In Zeiten der Schurkerei: «Das schwarze Band»
Eine tolles Ermittlerduo und fulminante Milieuschilderungen machen die Krimis der österreichischen Autorin Alex Beer zum Lesegenuss.

Das Wichtigste in Kürze
- August Emmerich ist längst zu einer Art Kultfigur geworden, quasi das Wiener Gegenstück zu dem Berliner Kriminalisten Gereon Rath («Babylon Berlin»).
So wie Rath in Volker Kutschers legendärer Krimiserie im schillernd-abgründigen Berlin der späten 20er Jahre ermittelt, bewegt sich Alex Beers raubeiniger Kriminalinspektor durch das geschundene Wien der Nachkriegszeit. In beiden Fällen gelingen faszinierende Porträts von Gesellschaften, die vom Stigma der Kriegsniederlage gezeichnet sind: Schmerzliche Verluste, kaputte Biografien, brutale Armut, aber auch Gier und ungezügelte Lebenslust vermischen sich zu einem wilden Gebräu, in dem schräge Figuren und Verbrechen gedeihen. Somit gibt es auch viel Arbeit für Kommissare.
In dem neuen Roman «Das schwarze Band» geht es um ein typisches Nachkriegs-Phänomen, das den jungen Republiken in Österreich wie in Deutschland schwer zu schaffen machte: Versuche von Revanchisten beziehungsweise Monarchisten, die alte Ordnung gewaltsam wiederherzustellen.

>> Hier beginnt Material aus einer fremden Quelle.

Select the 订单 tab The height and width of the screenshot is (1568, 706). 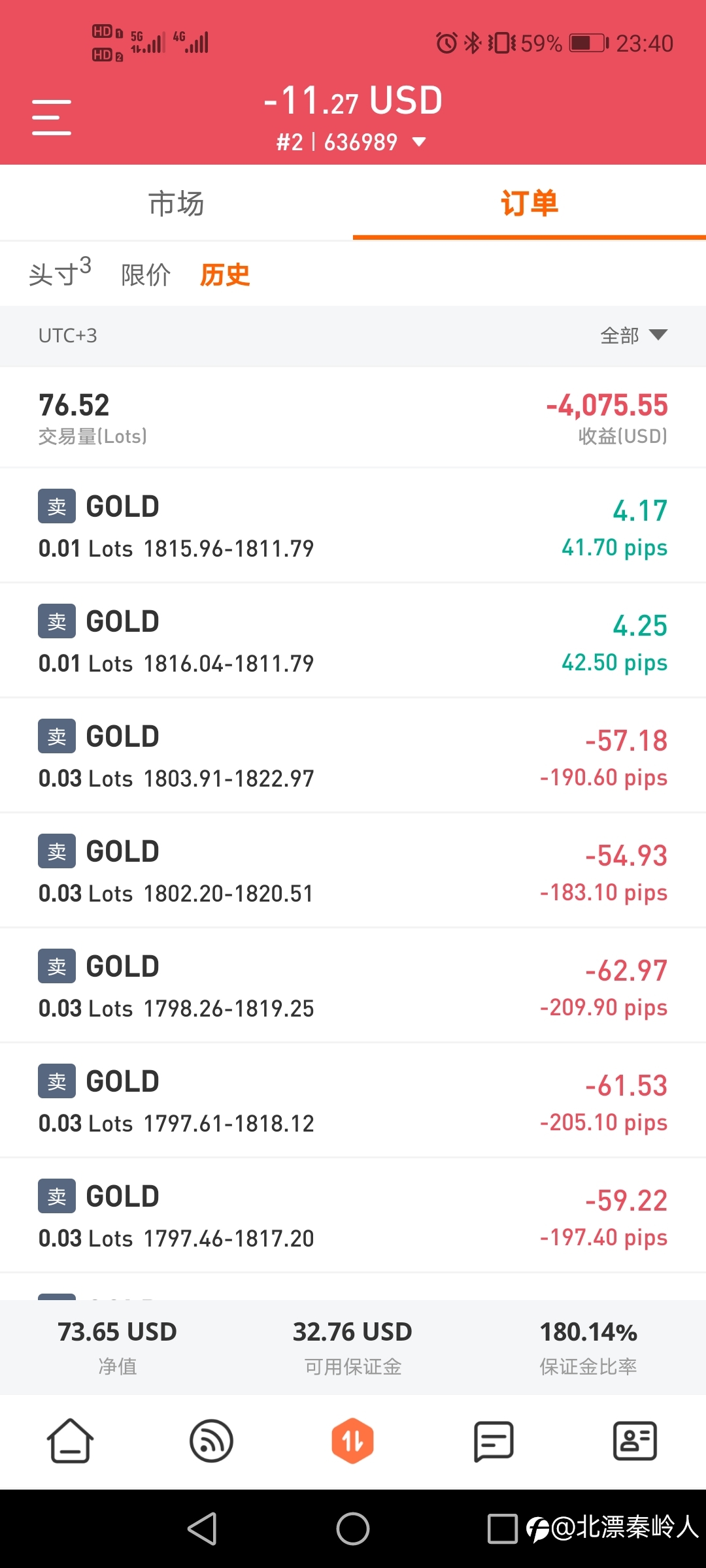(530, 203)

In dem speziellen Fall hat es Emmerich mit einem handfesten Komplott von Aristokraten zu tun, die den letzten Habsburger-Kaiser Karl wieder in Amt und Würden sehen wollen. Der derzeitige Bundeskanzler ist da natürlich nur im Weg.

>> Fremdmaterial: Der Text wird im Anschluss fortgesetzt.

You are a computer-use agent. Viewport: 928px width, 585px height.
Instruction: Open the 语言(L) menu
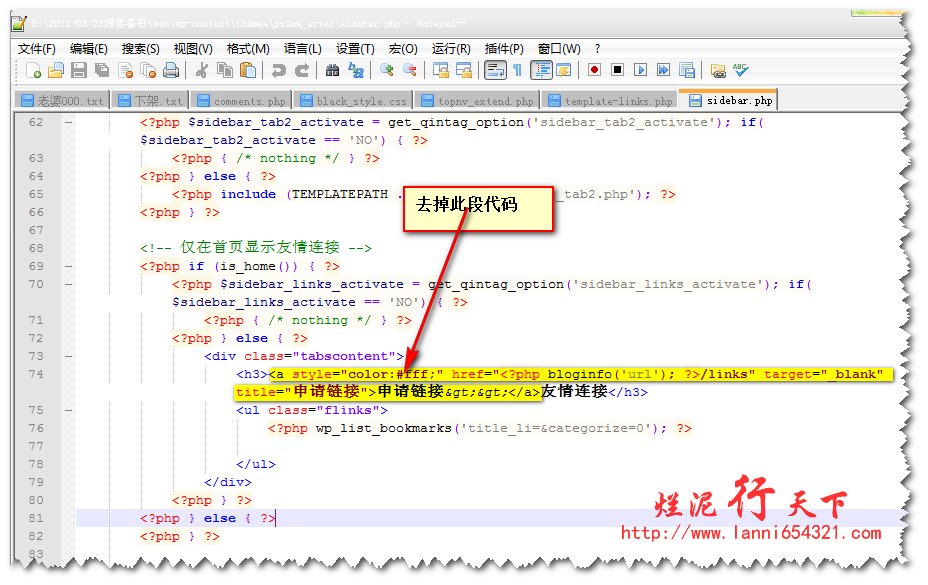pyautogui.click(x=302, y=48)
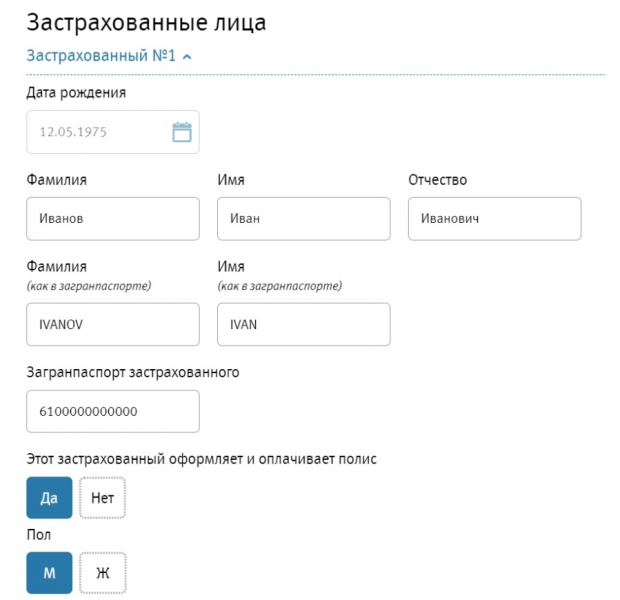The height and width of the screenshot is (600, 620).
Task: Click the Отчество field containing Иванович
Action: (494, 219)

Zuvor jedoch beschäftigt Emmerich der Mord an zwei jungen Frauen, die sich als Barmädchen und Prostituierte über Wasser halten. Eine dritte junge Frau, die mit den Mordopfern die Wohnung teilte, ist spurlos verschwunden. Sie aufzuspüren bleibt allerdings Emmerichs jungem Assistenten Ferdinand Winter überlassen. Denn zu seinem grossen Verdruss wird der Kriminalinspektor selbst zu einem einwöchigen Benimmkurs abkommandiert. Dort will man dem für seine harschen Umgangsformen berüchtigten Ermittler ein bisschen mehr Schliff beibringen. Besonders ärgerlich ist für Emmerich, dass der Kurs von seinem verhassten Gegenspieler Brühl geleitet wird, der seine Macht weidlich ausnutzt. Der ganze Kurs scheint ein abgekartetes Spiel zu sein.
Assistent Ferdinand Winter, verarmter Adelssprössling mit feinen Manieren, muss sich nun allein in dem verruchten Rotlichtmilieu herumtreiben, was dem empfindsamen jungen Mann schwer zu schaffen macht. Bei der Recherche wird er in ein Etablissement mit finsteren kriminellen Machenschaften gelockt. Wie soll er je aus dieser Hölle wieder heil herauskommen? Und ausgerechnet seine aristokratischen Standesgenossen betreiben ein schmutziges Spiel. Denn es gibt offenbar eine Verbindung zwischen dem Mord an den Frauen und einem politischen Komplott.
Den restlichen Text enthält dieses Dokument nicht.